Although de Ropp’s intelligence role has been known for more than fifty years, and features more recently in Keith Jeffery’s authorised history of MI6’s early decades, previous references have been fleeting. They downplay his significance and hint at divided loyalties, implying Germany gained as much from him as Britain. Through painstaking research, involving de Ropp’s descendants, family papers and meticulous scrutiny of British and foreign official archives, Willasey-Wilsey provides a comprehensive picture of de Ropp’s personality, life and intelligence career. As he stresses, "great spies don’t just happen" but are shaped by background and experience. De Ropp moved seamlessly between German, Russian and English language and culture, and was adept at leveraging relationships and listening. Wartime work in Lord Northbrook’s propaganda department equipped him for journalism. A period in the embryonic Air Intelligence section introduced him to MI6 and helped him later represent the Bristol Aeroplane Company in Germany.
Inevitably, given his background, de Ropp was initially tasked on the new Soviet target, MI6’s priority in the 1920s. And Willasey-Wilsey’s research places him as a central character in the notorious Zinoviev letter affair – a revelation that will oblige historians to take a fresh look at this murky saga. Following a brief sojourn in East Africa to lower his profile, a shift to Germany in 1926 suited both de Ropp and MI6. The interwar MI6 did not practise sophisticated targeting, so it was opportunism not strategic design that subsequently brought de Ropp friendship with a fellow Balt, Alfred Rosenberg, chief Nazi theorist and eventually Minister of the Occupied Eastern Territories 1941–45. Rosenberg provided access to Hitler, as yet only a rising party leader, who anointed de Ropp his informal ‘British adviser’. Rosenberg’s patronage and Hitler’s blessing gave de Ropp exceptional access to exploit over the rest of the decade as Hitler seized and consolidated power. They also provided protection against those who viewed de Ropp’s British links with suspicion. Tellingly, before his execution for war crimes by the Allies in 1946, Rosenberg sought unsuccessfully to call de Ropp as a witness in his defence.

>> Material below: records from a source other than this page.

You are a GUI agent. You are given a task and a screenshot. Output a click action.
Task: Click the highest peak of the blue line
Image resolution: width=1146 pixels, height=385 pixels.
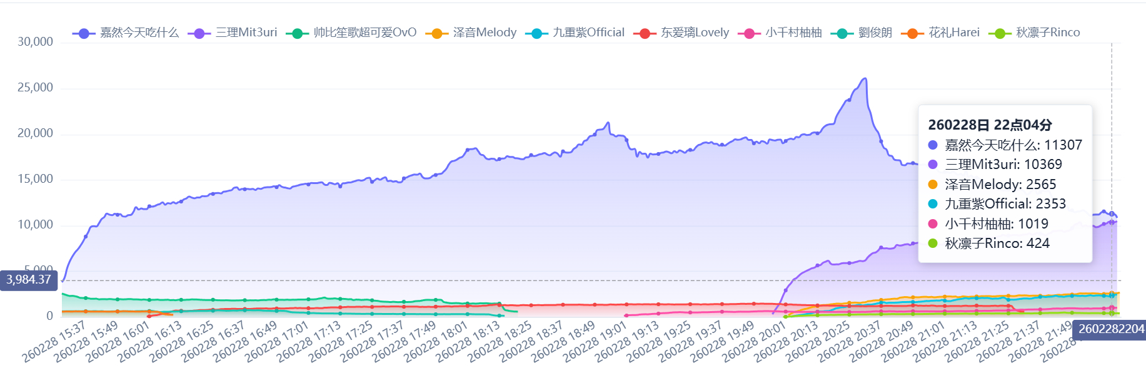coord(865,79)
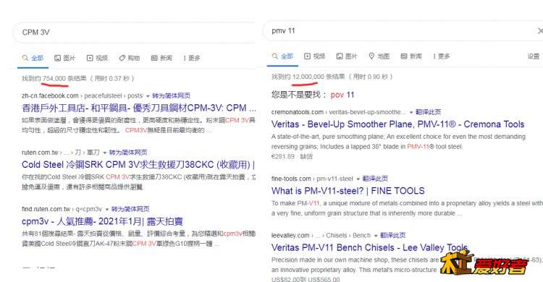This screenshot has height=282, width=543.
Task: Open the 地图 maps tab
Action: [379, 56]

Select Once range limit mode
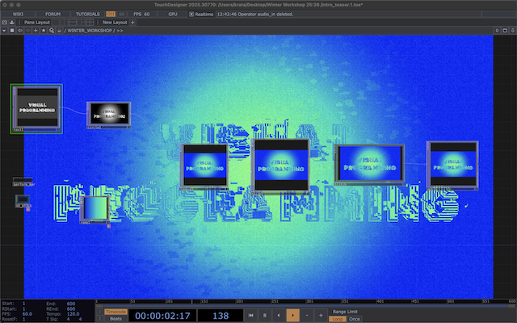point(355,318)
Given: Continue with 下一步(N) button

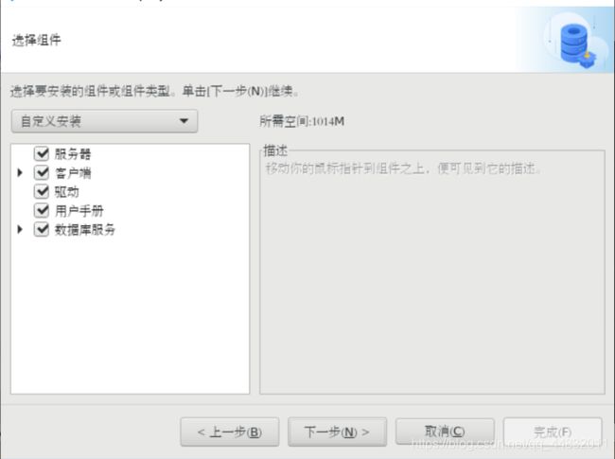Looking at the screenshot, I should (x=338, y=432).
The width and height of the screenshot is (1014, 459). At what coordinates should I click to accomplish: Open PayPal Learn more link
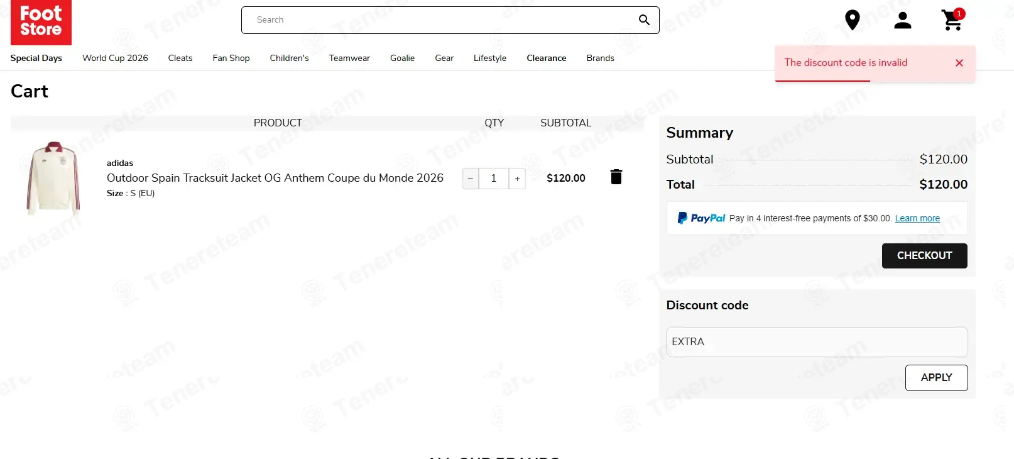coord(917,218)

Access was one thing but turning this into policy-relevant intelligence another. MI6 in the 1930s lacked experience in running a strategic case with multiple strands in the most demanding security environment imaginable. De Ropp was not only intelligence collector but also facilitator and potential agent of influence. His leadership connections and role with the Bristol Aeroplane Company enabled him to orchestrate privileged visits to German air force bases and factories by MI6’s air expert Frederick Winterbotham and Bristol’s legendary aircraft engine designer Roy (later Sir Roy) Fedden between 1934–38. Both yielded important coverage of the fast-developing German air capability. The influence role proved trickier to manage since British policy was often ill-defined and de Ropp’s German contacts had their own expectations of what he could offer them, posing risks to his safety and to privileged British information. By 1938, safeguarding intelligence collection was MI6’s dominant concern.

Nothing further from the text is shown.